Ciao mal nel pubblico impiego civile è 27. Forze dell’ordine e forze armate pagano il 24 😉
Che culo, loro arrivano di sicuro al 27 😉
Perche’ io so’ Vito Catozzo, un vero macchio! Io tratto le donne come tratto i delinquenti! Ci ho mia moglie Derelitta che ha un rapporto peso-potenza 1:1. 140 chili, 1 metro e 40… Pure la dieta mi va a fare, mondo cano: mi diventa 110 chili… Ci ho detto: “Derelitta, se volevo un’indossatrice la sposavo, maiala la mandria con tutti i mandriani!”.

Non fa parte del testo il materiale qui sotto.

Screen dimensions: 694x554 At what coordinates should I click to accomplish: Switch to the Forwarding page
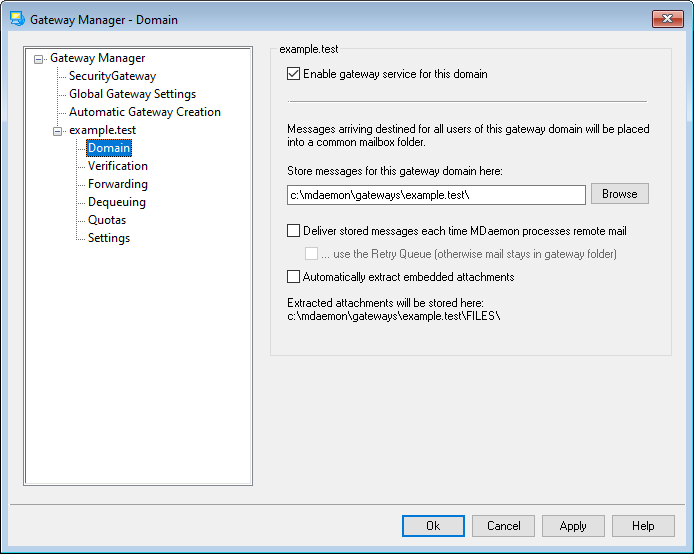click(x=117, y=184)
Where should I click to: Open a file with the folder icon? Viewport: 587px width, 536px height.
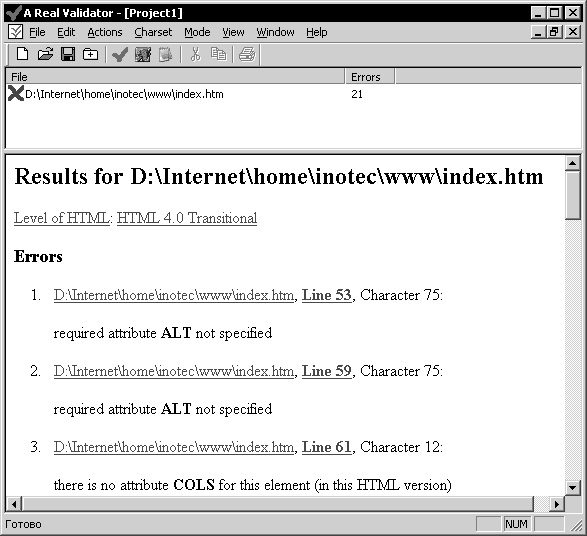point(45,55)
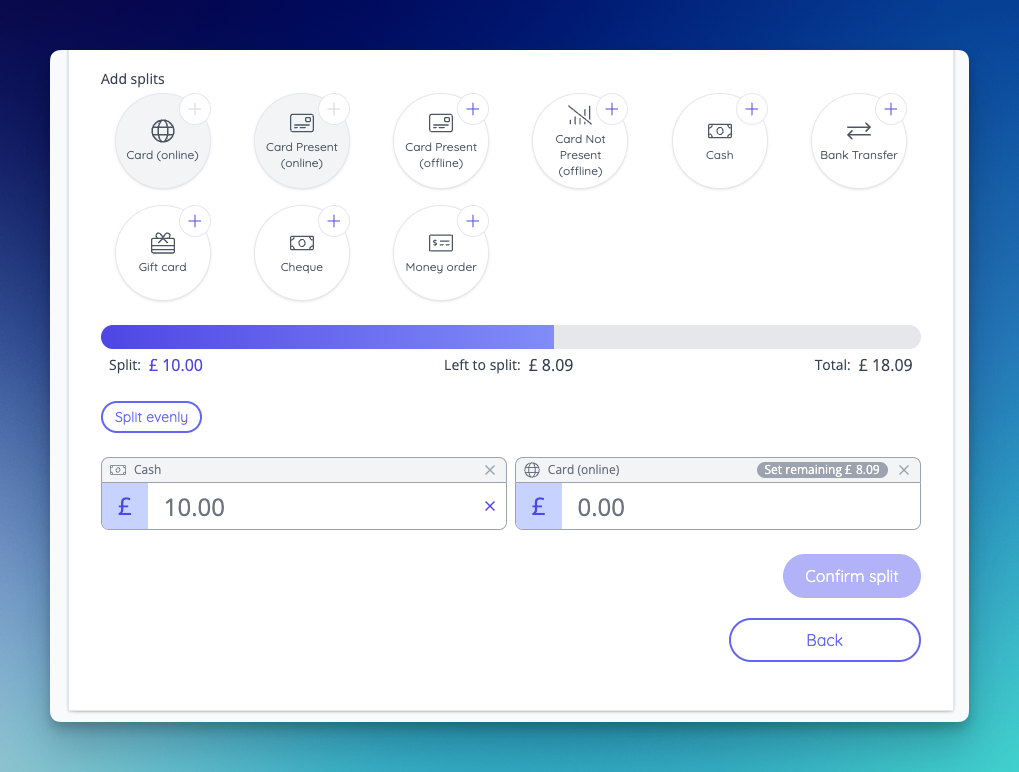This screenshot has height=772, width=1019.
Task: Select the Cheque payment icon
Action: pos(301,252)
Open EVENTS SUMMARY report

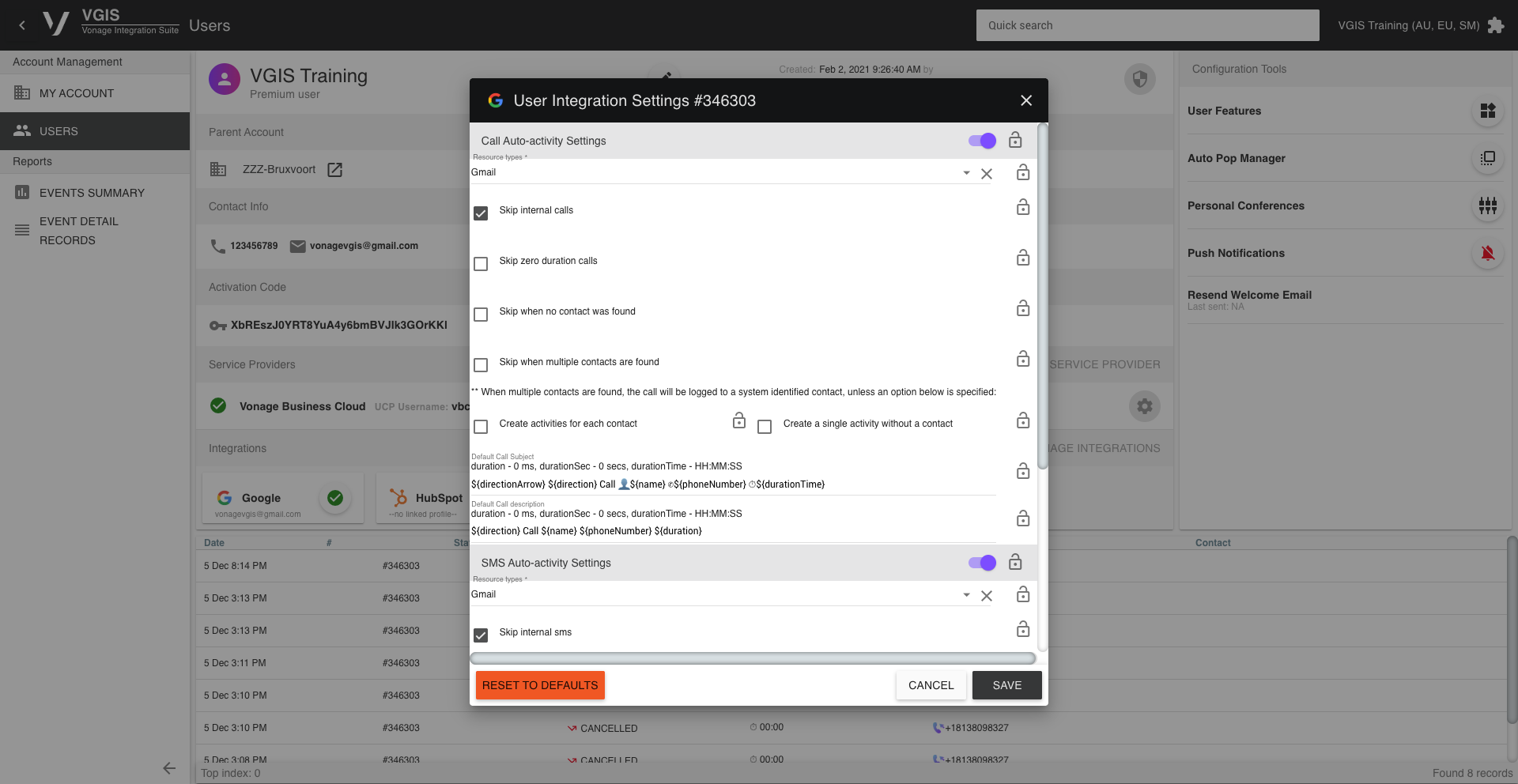pyautogui.click(x=92, y=193)
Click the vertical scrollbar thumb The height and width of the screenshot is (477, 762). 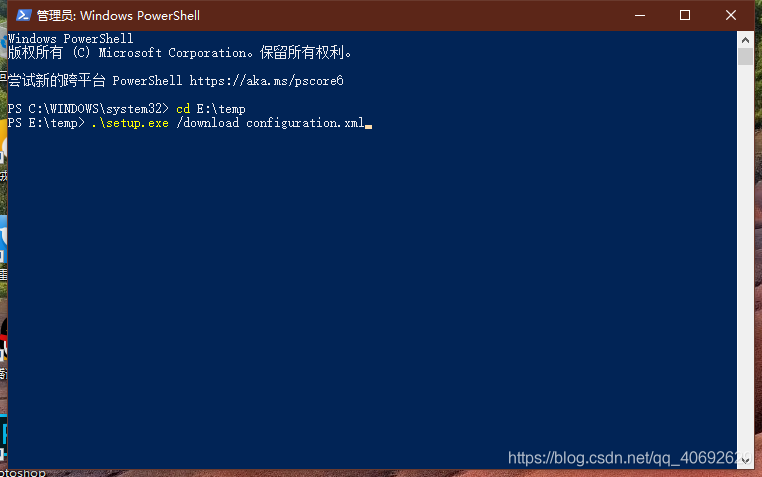click(x=745, y=56)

verrebbe quasi voglia di non parlarne dell’italrugby femminile, che magari qualcuno in alto si interessa e per “migliorare” sfascia tutto, però come non complimentarsi con chi riesce a trasformare passione e dedizione di queste atlete in risultati positivi?
forza ragazze, avanti tutta
Maria Cristina Tonna é uno di quei dirigenti FIR che , nell’immaginario di molti spaccamontagne da tastiera, andrebbero spazzati via. Invece è seria, preparata e competente.
Il rugby femminile cresce molto di più, in termini di qualità dei praticanti, di quello maschile l’anno scorso la serie A é stata dominata da Valsugana e Monza, quest’anno si è aggiunta Colorno, con atlete italiane giovani. Non è da escludere che il movimento femminile sappia trovare soluzioni , relativamente al professionismo,migliori dei maschi.
vado OT per segnalare che la classe di Biagi è inarrivabile…
gli tolgono la fascia da capitano? e lui risponde per le rime…
post del 21/01/17 ore 13.38
https://www.facebook.com/GeorgeBiagiOfficialPage/
presidente anche tu da queste parti
#ppct
biagi e’ un bargeo vero hro
Complimenti a queste formidabili ragazze
tose ci vediamo sicuramente al fattori x sfatare il tabu’ del trifoglio porta fortuna.